### [Your assignment]
Your answer should consist only of the line with "Amazonas (30, 766)" and the lines after it, reproduced exactly through the end of the entries below.

### [Collected data entries]

== Segment start ==

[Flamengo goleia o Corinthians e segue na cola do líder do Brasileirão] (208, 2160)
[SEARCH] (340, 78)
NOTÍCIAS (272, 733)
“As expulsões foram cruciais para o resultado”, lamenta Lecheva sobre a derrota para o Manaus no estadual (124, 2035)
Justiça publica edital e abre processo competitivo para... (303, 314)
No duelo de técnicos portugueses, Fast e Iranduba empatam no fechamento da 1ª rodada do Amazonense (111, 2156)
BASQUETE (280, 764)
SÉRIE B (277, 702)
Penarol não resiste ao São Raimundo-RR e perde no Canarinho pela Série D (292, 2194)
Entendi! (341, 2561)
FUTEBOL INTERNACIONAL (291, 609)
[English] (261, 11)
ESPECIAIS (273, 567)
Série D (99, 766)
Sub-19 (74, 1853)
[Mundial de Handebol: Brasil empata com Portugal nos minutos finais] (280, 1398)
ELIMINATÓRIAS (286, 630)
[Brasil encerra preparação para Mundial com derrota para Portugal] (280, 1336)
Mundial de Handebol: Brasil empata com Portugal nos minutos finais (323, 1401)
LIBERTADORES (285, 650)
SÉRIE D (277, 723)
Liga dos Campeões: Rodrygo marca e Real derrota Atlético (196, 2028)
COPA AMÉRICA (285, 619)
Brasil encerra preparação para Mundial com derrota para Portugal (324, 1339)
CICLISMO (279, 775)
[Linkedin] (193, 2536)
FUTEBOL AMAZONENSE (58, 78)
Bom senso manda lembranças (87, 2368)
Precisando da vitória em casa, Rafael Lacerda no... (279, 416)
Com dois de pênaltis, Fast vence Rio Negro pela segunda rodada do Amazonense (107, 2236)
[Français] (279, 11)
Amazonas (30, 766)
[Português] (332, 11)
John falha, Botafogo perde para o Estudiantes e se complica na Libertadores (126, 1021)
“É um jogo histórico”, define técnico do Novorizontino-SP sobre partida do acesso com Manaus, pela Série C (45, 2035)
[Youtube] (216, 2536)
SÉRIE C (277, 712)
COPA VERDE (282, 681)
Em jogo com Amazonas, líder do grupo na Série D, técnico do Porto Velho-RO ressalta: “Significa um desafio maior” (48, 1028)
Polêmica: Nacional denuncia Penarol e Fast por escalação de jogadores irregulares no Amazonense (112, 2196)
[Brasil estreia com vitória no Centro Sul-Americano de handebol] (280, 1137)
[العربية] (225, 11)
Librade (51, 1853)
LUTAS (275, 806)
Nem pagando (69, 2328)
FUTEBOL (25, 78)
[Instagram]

== Segment end ==

### [Your solution]
Amazonas (30, 766)
[Português] (332, 11)
John falha, Botafogo perde para o Estudiantes e se complica na Libertadores (126, 1021)
“É um jogo histórico”, define técnico do Novorizontino-SP sobre partida do acesso com Manaus, pela Série C (45, 2035)
[Youtube] (216, 2536)
SÉRIE C (277, 712)
COPA VERDE (282, 681)
Em jogo com Amazonas, líder do grupo na Série D, técnico do Porto Velho-RO ressalta: “Significa um desafio maior” (48, 1028)
Polêmica: Nacional denuncia Penarol e Fast por escalação de jogadores irregulares no Amazonense (112, 2196)
[Brasil estreia com vitória no Centro Sul-Americano de handebol] (280, 1137)
[العربية] (225, 11)
Librade (51, 1853)
LUTAS (275, 806)
Nem pagando (69, 2328)
FUTEBOL (25, 78)
[Instagram]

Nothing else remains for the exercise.